Proven ingredients to look for in skin care products for the periorbital region include aloe vera, which reduces inflammation and encourages skin healing; alpha hydroxy acids, which encourage the production of collagen; arnica, an ingredient that aids in pigment reduction; caffeine, which helps to constrict blood vessels; and ceramides, which help to retain moisture. Other great ingredients include hyaluronic acid, which hydrates the skin; kojic acid, an ingredient that aids in pigment reduction; licorice extract, which aids in pigment reduction; niacinamide, a form of vitamin B that aids in pigment reduction; peptides, which encourage the production of collagen and elastin; retinol, a form of vitamin A that encourages cell regeneration and helps to minimize wrinkles; and vitamin C, which encourages the production of collagen.
While the causes of common aesthetic conditions of the periorbital region have been explored and various treatment options have been highlighted, the most important message on this topic is that of prevention. With the exception of those who have a genetic predisposition to undereye puffiness and dark circles, or have a medical cause for the formation of these conditions, clients can avoid the formation of puffiness and dark circles by making sun protection a habit. Ultraviolet radiation is the main culprit in skin aging; not only does it break down collagen, it also causes hyperpigmentation, rough texture, dryness, the formation of fine lines, wrinkles, and much more.
"To determine the best treatment for undereye circles, it is first necessary to determine the cause."
For optimal protection, sunscreen should be habitually applied each day, sunglasses should be worn whenever outdoors, and hats and other protective clothing should be utilized when in the sun for an extended period of time. Because most eye creams do not contain SPF, it is necessary to layer with a daytime moisturizer or sunscreen before venturing outdoors.
Finally, it should be noted that there really is something to that old adage about beauty sleep. A recent study1 demonstrated that chronic poor sleep quality can have long-term consequences on the skin, such as higher rates of transepidermal water loss, which leads to dryness; reduced circulation, which causes blood vessels below the skin to appear more prominent; and slower recovery from erythema. Many of these occurrences are factors in the development of undereye puffiness and dark circles. Most importantly, however, the study showed that poor sleepers perceived their physical appearance to be less attractive than that of good sleepers.

### Problem set
**A.** Answer these questions using the text on eye-area skin care above:
(i) What does caffeine help to do?
(ii) Why is it necessary to layer an eye cream with a daytime moisturizer or sunscreen before going outdoors?
(iii) Which consequence of chronic poor sleep quality leads to dryness?
**B.** Does each statement below agree with the text on eye-area skin care above? Answer yes or no for each, quoting the words that decide it.
(i) Retinol is a form of vitamin B.
(ii) Ultraviolet radiation is the main cause of skin aging.
(iii) Sunglasses are needed only during extended time in the sun.

### Collected data
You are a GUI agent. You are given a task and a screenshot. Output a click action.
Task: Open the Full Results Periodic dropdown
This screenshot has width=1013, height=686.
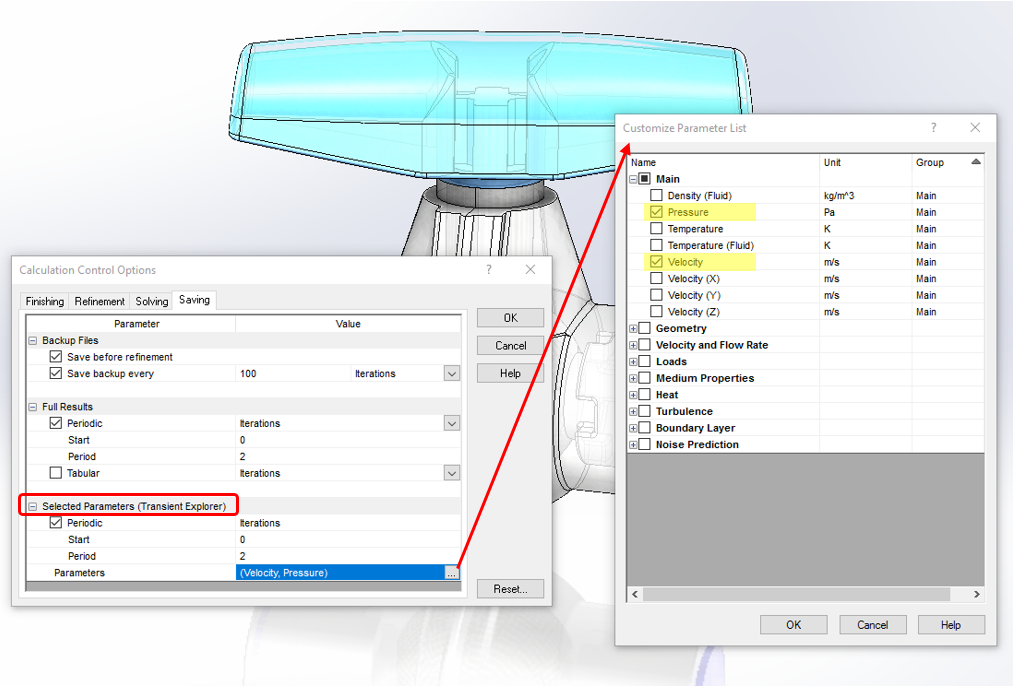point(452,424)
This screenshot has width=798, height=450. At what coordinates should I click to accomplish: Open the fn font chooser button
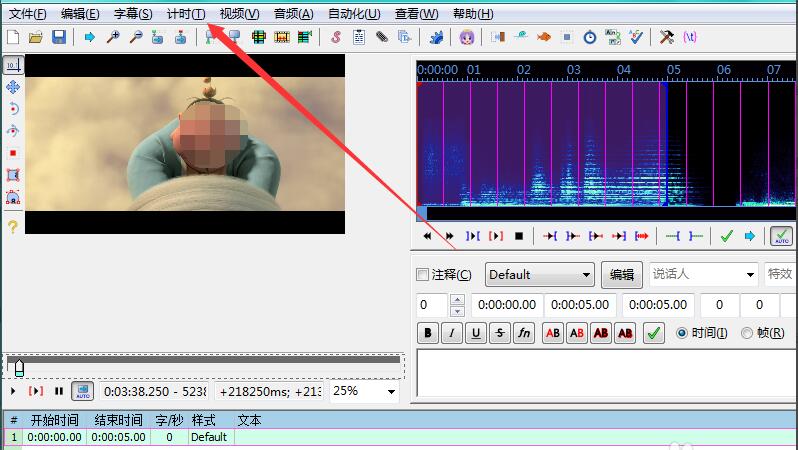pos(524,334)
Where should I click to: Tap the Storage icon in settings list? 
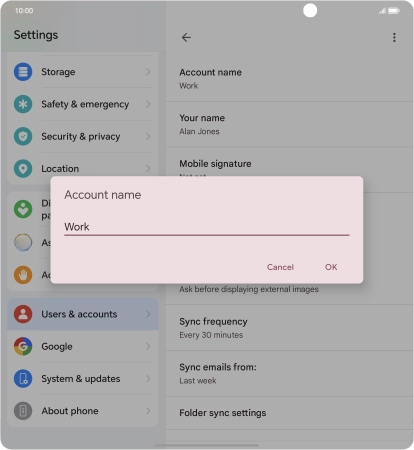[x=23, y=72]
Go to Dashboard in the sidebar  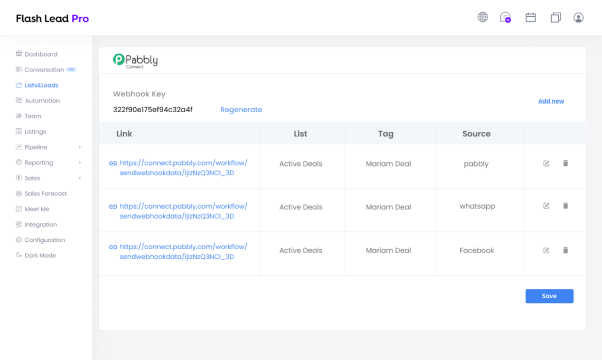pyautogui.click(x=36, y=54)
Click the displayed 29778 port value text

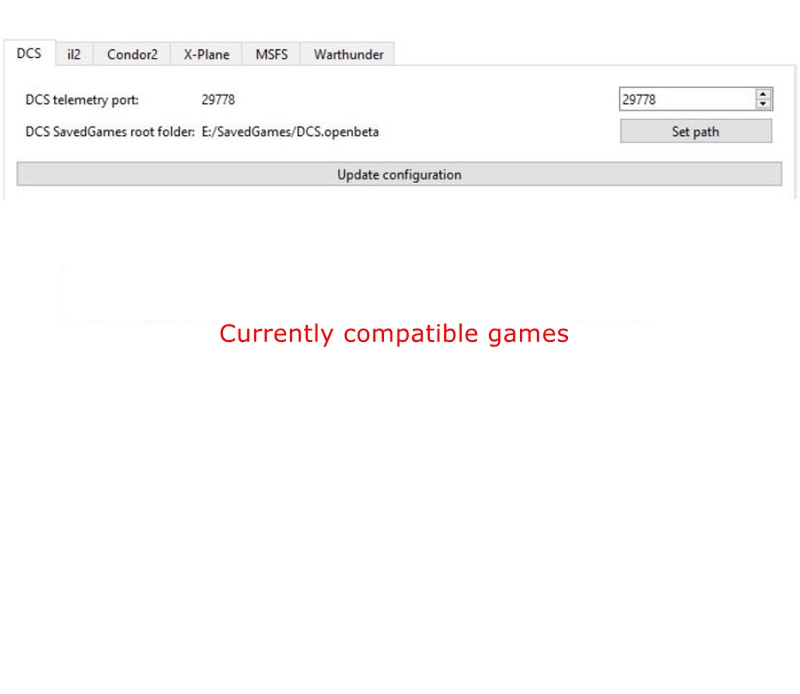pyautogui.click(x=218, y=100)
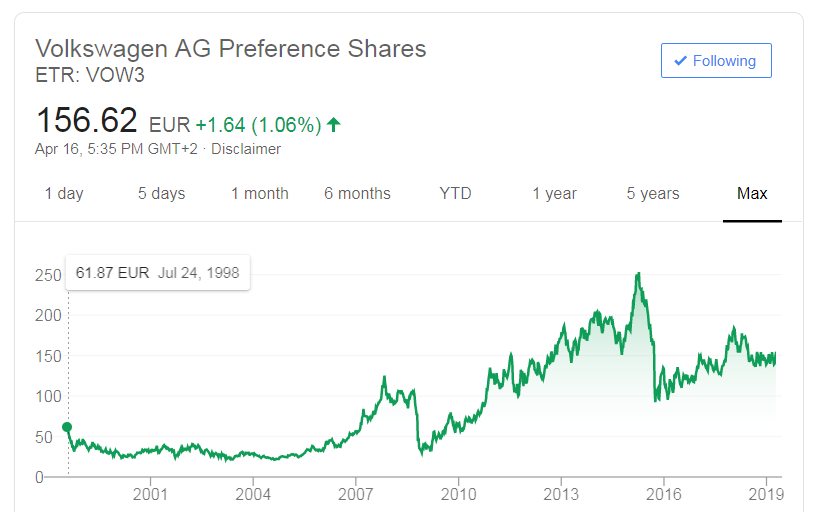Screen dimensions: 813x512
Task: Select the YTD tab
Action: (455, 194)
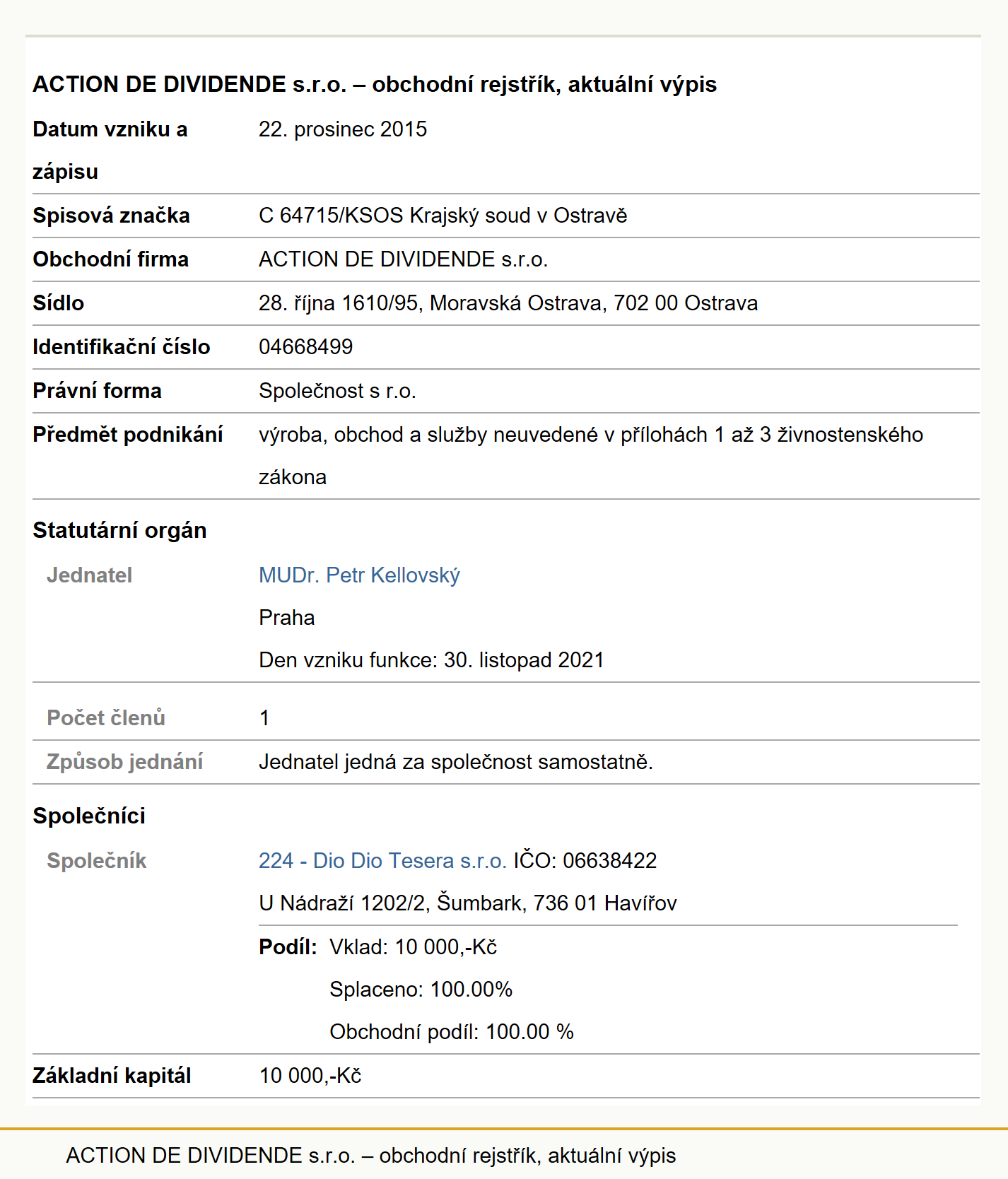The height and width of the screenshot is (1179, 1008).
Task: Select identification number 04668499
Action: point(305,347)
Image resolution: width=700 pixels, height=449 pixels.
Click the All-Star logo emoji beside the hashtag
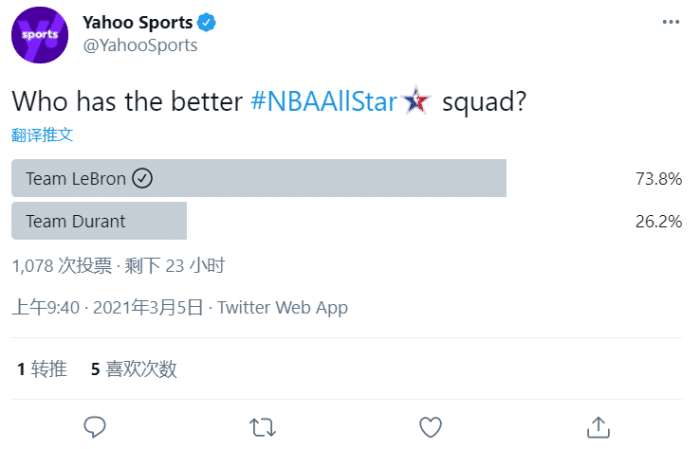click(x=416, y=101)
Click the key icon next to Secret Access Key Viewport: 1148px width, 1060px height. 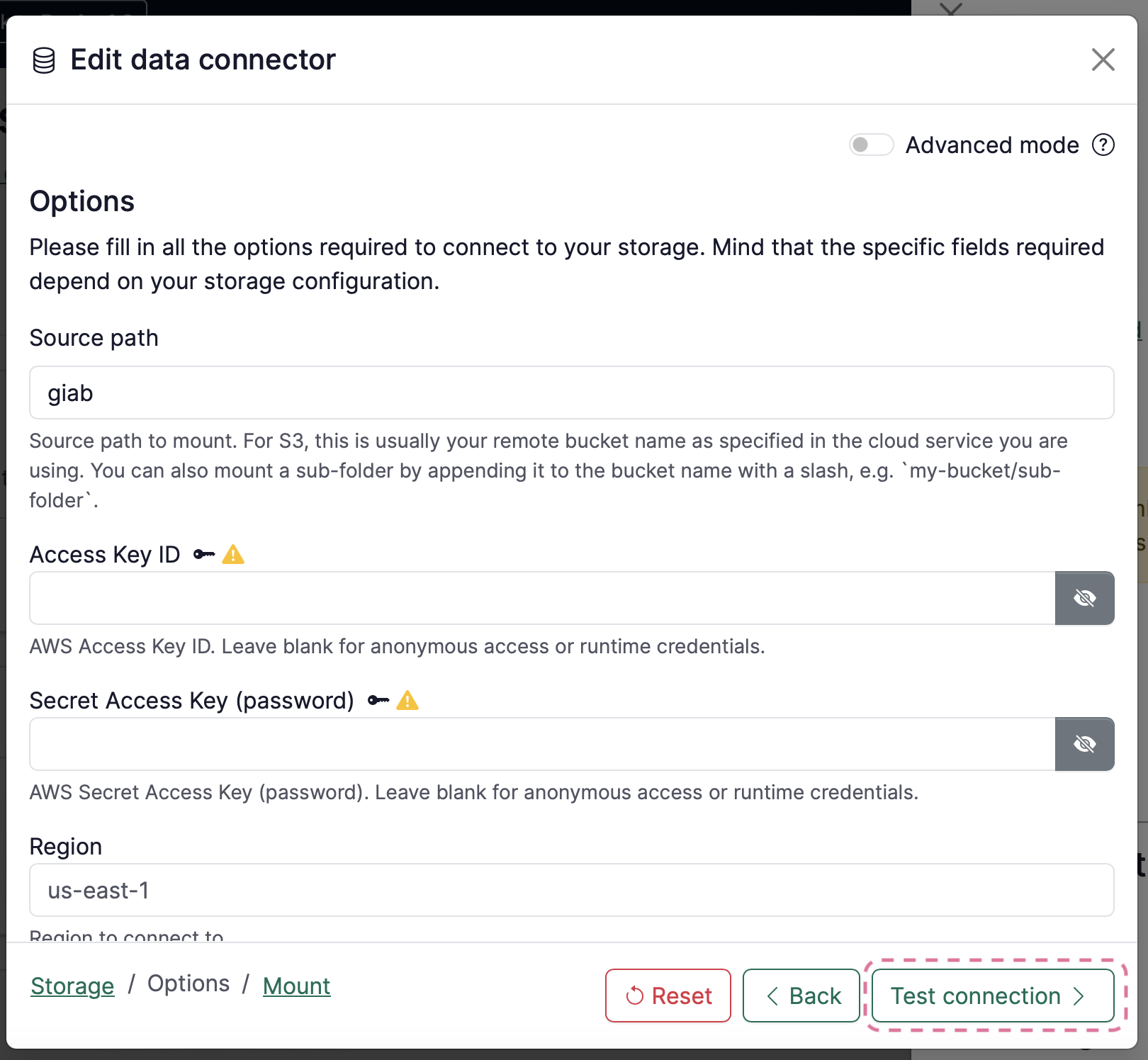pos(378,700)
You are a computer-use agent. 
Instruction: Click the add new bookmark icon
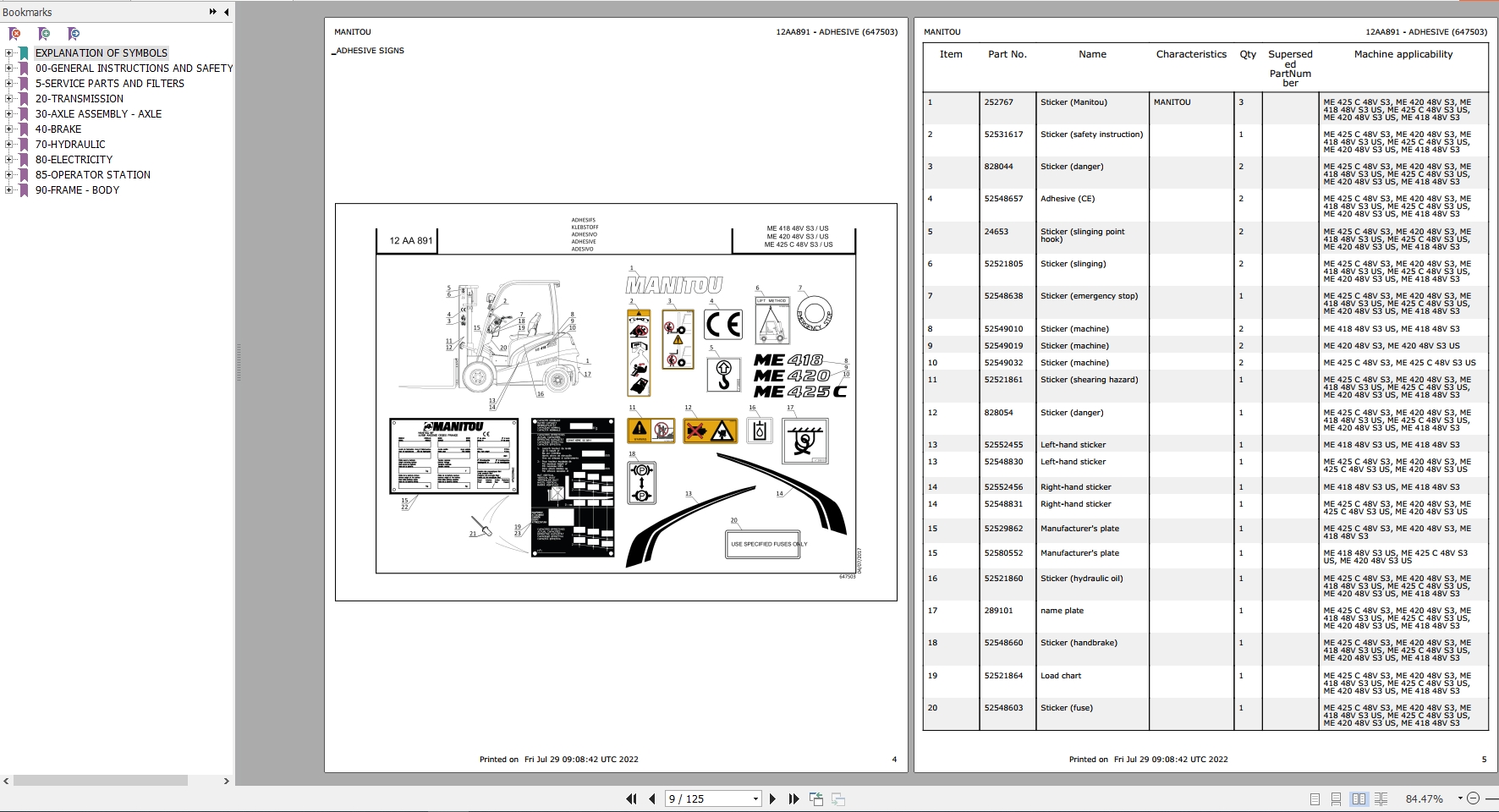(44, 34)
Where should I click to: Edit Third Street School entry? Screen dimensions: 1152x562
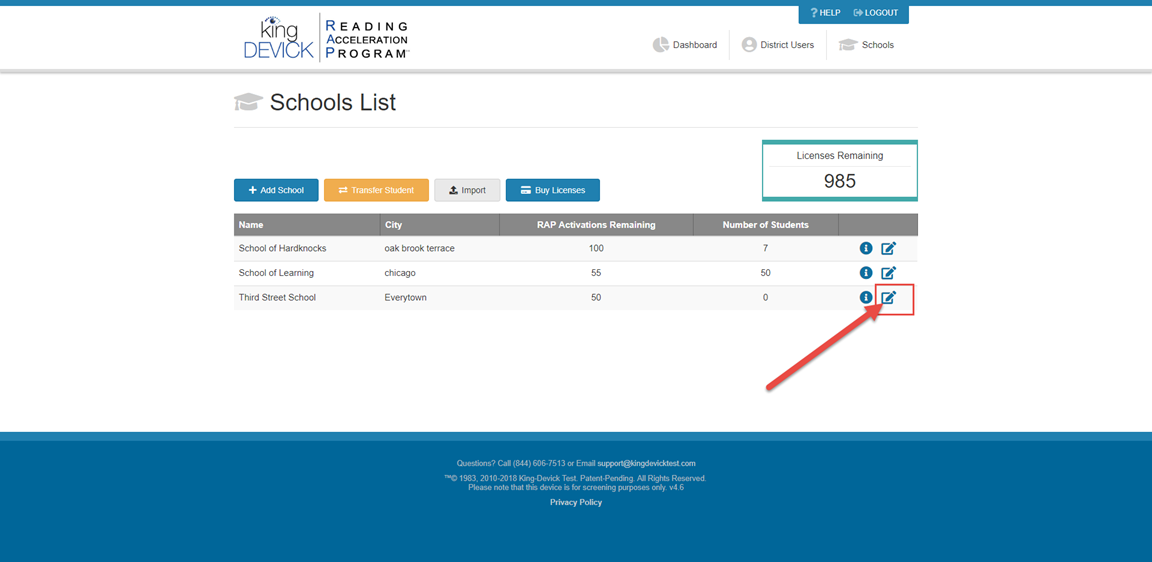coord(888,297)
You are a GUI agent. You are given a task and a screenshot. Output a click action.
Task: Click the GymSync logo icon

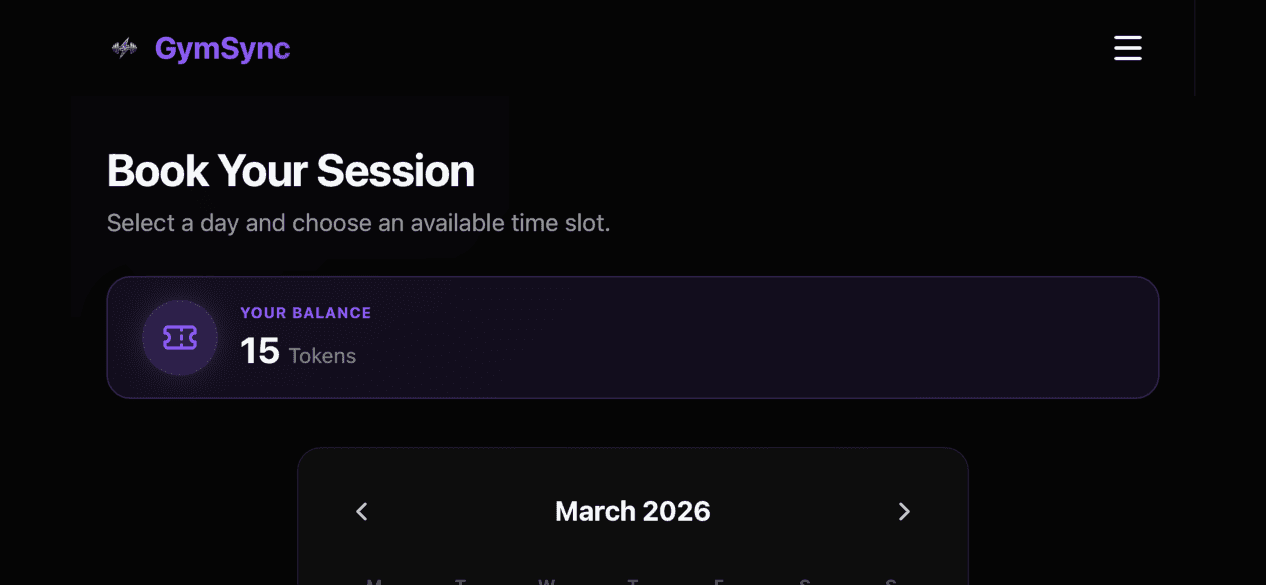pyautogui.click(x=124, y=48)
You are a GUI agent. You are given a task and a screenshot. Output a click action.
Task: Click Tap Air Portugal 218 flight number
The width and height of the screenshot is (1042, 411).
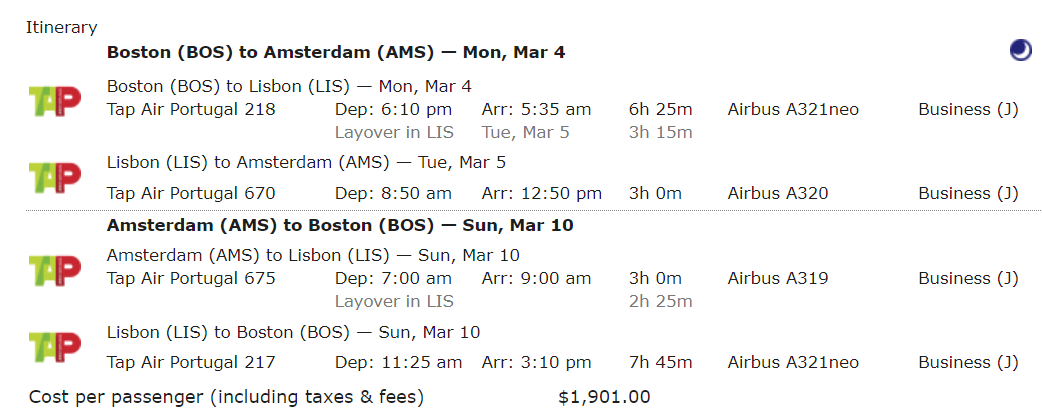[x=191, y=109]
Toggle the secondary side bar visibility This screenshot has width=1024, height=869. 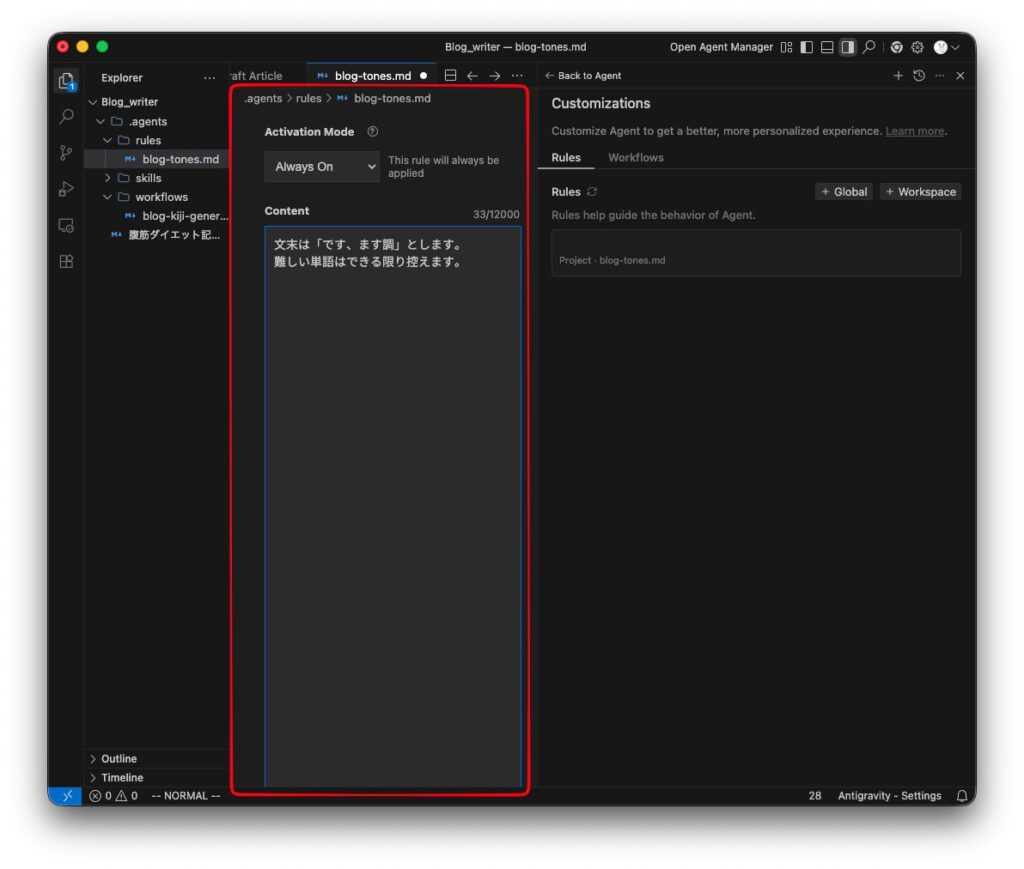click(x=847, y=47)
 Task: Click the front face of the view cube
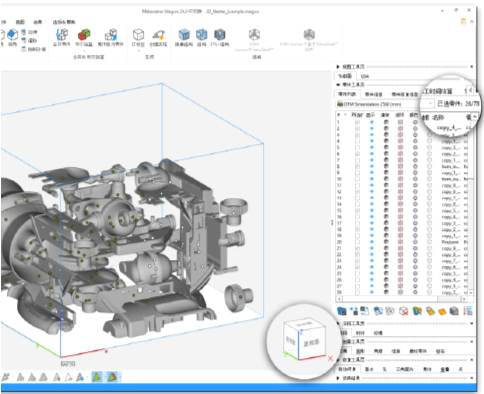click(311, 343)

### Outputs for the tasks
**A.**
(i) It helps to constrict blood vessels.
(ii) Most eye creams do not contain SPF.
(iii) Higher rates of transepidermal water loss.

**B.**
(i) No: "retinol, a form of vitamin A that encourages cell regeneration and helps to minimize wrinkles"
(ii) Yes: "Ultraviolet radiation is the main culprit in skin aging"
(iii) No: "sunglasses should be worn whenever outdoors"